▶ [TASK BRIEF]:
Print exactly the lines from the line with "Instruction: Open OneDrive" to the last line of the data, please, both included.

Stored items
== Segment start ==
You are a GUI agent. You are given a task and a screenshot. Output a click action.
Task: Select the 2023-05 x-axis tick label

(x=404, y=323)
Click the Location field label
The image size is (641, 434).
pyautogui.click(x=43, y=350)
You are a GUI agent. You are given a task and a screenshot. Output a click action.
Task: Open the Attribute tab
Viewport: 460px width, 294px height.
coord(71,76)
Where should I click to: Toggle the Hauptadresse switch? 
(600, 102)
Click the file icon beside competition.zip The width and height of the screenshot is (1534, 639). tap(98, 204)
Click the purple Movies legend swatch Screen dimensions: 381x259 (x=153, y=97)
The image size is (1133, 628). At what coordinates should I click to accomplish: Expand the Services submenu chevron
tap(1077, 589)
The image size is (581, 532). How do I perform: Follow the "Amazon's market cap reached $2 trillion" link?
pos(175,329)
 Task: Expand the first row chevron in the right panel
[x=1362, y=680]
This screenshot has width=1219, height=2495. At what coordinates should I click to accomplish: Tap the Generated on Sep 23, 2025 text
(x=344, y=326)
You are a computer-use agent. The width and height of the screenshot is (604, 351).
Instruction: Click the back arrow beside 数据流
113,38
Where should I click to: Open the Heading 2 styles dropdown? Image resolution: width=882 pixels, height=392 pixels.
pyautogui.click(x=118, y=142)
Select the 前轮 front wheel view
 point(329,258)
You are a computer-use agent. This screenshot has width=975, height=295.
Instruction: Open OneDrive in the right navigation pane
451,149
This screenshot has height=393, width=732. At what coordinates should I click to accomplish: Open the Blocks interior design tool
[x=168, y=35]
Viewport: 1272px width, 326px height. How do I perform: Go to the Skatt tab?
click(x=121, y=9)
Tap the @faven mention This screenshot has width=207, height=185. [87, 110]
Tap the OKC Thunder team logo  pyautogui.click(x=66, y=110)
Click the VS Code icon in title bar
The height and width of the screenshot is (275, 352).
== Segment end ==
▶ [RESULT OF THE EXERCISE]:
Instruction: Open OneDrive in the right navigation pane
451,149
This screenshot has height=393, width=732. At what coordinates should I click to accomplish: Open the Blocks interior design tool
[x=168, y=35]
Viewport: 1272px width, 326px height. How do I perform: Go to the Skatt tab?
click(x=121, y=9)
Tap the @faven mention This screenshot has width=207, height=185. [87, 110]
Tap the OKC Thunder team logo  pyautogui.click(x=66, y=110)
Click the VS Code icon in title bar
The height and width of the screenshot is (275, 352).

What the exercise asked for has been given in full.